PROVIDED TEXT:
Said correction time can be, for example, a fixed time value which has a positive or negative sign depending on whether the effective valve opening time is greater than the effective reference valve opening time or the effective valve opening time is smaller than the effective reference valve opening time. This correction time is then added to an added-up correction time and the added-up correction time is output, wherein the effective valve opening time which is output by the control system is then corrected with the added-up correction time.
Both an unsuitable effective opening time of the valve and a “pneumatic increase” which deviates from the reference system can be compensated for by means of the correction time. Provided that the actual “pneumatic increase” corresponds to that of the reference system, the effective opening time is compensated for within one step, i.e. after a single pre-specification of the effective valve opening time.
Parameterization of the software in respect of the speed of the pneumatic system is also not absolutely necessary. It is only necessary to ensure that the speed of the pneumatic system to be controlled or to be regulated lies within defined limits.
In an advantageous development of the method, the correction time is determined as a difference between the effective valve opening time and the effective reference valve opening time. As a result, it is possible to match the effective valve opening time as quickly as possible to the effective reference valve opening time, so that a reliable function is quickly achieved.
According to a further advantageous development of the method, a starting value for the effective valve opening time with a time constant which corresponds to a quickest expected pneumatic system, this resulting in a shortest-possible valve opening time, is determined. The result of this is that a pressure downstream of the valve does not increase to an excessive extent in a first cycle of the correction method (so that it may even lie above a maximum required pressure in the worst case), wherein it is possible to approximate the actually required pressure without overshooting, and the approximation takes place rapidly and consumption of air is lower.
If, according to an advantageous development of the method, the parameter of the reference system is selected such that it corresponds to an actual pneumatic system, the correction can take place such that the effective valve opening time corresponds to the effective reference valve opening time, this preventing an excessively high pressure being present downstream of the valve and therefore reducing the consumption of compressed air.

WORK TASK A: Can you retype the part of the valve-timing text that opens with the words containing "In an advantageous" and closes with "is quickly achieved."?

EXERCISE MATERIAL:

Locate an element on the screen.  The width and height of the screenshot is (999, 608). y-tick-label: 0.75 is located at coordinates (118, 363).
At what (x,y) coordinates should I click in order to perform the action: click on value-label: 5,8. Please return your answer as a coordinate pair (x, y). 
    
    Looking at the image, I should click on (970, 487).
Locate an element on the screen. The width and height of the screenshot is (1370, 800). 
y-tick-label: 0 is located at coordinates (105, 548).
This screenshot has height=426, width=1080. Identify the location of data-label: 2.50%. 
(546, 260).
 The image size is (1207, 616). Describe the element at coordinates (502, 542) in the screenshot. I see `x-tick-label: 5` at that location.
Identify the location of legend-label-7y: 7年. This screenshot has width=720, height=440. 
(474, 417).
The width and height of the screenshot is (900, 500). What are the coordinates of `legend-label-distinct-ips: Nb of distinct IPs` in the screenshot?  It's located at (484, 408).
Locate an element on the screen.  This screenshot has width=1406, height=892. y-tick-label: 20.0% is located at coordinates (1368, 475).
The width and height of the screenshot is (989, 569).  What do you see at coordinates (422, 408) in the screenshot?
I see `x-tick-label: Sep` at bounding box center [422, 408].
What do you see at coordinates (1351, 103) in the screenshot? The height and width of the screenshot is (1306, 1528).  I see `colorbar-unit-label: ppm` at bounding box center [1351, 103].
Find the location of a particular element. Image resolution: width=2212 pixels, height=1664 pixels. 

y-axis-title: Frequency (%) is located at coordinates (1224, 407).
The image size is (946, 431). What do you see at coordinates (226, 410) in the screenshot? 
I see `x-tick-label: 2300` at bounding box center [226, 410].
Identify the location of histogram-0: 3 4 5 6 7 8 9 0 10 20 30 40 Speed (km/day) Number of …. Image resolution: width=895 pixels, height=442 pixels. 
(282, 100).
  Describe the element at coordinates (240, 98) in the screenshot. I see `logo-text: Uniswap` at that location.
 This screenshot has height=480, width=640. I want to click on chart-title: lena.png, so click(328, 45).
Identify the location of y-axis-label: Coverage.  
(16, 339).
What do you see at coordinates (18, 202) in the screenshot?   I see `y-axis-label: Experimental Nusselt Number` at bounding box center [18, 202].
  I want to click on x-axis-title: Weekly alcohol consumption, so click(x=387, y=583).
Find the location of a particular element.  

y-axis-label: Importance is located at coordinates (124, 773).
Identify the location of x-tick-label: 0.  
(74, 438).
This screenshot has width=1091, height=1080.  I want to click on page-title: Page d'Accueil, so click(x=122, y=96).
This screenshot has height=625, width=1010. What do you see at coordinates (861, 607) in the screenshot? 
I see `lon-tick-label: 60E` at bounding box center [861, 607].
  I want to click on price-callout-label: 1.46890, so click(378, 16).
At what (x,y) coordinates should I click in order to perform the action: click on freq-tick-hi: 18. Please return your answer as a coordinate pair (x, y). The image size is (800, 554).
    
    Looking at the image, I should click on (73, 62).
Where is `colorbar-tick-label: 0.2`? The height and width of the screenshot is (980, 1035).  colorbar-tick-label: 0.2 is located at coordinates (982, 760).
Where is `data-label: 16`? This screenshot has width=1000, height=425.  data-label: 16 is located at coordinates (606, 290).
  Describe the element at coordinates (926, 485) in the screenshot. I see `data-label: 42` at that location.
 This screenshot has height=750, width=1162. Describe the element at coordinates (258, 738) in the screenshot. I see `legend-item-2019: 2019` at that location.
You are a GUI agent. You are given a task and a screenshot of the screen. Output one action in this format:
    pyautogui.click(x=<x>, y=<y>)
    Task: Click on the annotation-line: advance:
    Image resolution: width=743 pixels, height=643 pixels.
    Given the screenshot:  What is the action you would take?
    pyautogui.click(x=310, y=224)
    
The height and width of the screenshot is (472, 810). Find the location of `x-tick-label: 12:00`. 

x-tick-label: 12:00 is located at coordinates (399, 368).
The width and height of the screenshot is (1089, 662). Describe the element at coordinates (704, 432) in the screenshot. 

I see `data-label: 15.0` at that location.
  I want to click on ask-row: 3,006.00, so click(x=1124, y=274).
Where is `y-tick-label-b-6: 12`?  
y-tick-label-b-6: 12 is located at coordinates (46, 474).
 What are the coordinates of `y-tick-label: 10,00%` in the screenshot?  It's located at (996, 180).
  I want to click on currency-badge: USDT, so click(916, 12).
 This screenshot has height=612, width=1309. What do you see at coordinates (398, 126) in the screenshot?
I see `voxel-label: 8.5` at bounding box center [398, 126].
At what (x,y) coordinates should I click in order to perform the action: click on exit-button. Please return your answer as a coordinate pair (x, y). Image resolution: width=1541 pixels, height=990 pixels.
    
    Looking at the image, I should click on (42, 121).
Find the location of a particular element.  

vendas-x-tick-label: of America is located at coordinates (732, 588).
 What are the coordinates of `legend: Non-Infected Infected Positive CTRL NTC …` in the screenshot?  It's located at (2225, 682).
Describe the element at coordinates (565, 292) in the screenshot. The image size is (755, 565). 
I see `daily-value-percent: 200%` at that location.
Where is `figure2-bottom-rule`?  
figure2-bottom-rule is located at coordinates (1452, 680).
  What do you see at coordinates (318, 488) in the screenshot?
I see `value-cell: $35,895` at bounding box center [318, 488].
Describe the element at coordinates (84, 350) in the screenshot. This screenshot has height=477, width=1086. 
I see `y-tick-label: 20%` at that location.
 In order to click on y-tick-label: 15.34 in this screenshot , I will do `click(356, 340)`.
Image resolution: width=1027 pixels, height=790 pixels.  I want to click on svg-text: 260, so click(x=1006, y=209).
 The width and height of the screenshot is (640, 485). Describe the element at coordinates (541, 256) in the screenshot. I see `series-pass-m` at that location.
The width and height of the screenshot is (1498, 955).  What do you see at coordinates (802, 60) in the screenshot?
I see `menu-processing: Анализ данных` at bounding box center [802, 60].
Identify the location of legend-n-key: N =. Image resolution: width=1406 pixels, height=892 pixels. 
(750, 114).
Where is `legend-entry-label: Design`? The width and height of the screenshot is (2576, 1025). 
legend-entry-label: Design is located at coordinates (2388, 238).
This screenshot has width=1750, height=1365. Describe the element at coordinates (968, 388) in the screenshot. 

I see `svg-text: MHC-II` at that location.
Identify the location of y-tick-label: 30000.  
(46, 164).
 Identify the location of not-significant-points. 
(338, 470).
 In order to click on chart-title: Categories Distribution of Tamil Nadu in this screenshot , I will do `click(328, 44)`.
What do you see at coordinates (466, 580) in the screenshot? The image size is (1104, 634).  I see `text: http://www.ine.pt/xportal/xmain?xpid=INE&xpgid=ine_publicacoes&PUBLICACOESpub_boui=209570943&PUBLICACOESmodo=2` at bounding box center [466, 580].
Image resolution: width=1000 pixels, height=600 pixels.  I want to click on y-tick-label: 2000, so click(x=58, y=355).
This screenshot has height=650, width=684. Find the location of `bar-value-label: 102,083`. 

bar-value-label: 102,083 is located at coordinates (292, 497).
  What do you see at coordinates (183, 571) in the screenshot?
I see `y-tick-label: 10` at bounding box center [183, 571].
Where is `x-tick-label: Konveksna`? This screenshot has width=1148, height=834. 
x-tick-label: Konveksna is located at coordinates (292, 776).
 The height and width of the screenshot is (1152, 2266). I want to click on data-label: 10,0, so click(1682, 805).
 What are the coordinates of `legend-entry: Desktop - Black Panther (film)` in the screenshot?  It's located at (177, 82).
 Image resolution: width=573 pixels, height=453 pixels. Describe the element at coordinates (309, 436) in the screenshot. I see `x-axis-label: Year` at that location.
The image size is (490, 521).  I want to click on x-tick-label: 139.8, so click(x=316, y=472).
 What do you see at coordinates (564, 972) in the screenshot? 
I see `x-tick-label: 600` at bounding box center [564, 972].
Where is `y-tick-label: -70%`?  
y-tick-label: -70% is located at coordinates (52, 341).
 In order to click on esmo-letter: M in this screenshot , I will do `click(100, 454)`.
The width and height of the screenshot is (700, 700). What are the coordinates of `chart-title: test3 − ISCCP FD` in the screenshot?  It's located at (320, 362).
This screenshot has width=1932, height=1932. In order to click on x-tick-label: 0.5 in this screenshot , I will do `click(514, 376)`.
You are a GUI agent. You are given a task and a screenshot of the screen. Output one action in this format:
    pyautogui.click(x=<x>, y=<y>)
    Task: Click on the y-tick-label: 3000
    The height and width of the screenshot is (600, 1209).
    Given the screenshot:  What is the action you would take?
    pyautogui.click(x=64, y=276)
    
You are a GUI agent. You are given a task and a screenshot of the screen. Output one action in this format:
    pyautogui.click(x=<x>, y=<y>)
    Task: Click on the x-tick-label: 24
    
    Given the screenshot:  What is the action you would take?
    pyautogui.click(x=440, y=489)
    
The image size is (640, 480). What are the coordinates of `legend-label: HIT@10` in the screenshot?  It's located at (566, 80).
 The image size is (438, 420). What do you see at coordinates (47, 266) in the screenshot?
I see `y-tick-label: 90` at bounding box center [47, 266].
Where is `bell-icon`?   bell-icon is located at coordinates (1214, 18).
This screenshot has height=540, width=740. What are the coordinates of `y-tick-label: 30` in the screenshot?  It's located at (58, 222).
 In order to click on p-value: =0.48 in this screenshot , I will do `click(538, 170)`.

WORK TASK B: Which lines in the records contain the string "Konveksna"? Gather each one.

PROBLEM SOLUTION A:
In an advantageous development of the method, the correction time is determined as a difference between the effective valve opening time and the effective reference valve opening time. As a result, it is possible to match the effective valve opening time as quickly as possible to the effective reference valve opening time, so that a reliable function is quickly achieved.

PROBLEM SOLUTION B:
Where is `x-tick-label: Konveksna`? This screenshot has width=1148, height=834. 
x-tick-label: Konveksna is located at coordinates (292, 776).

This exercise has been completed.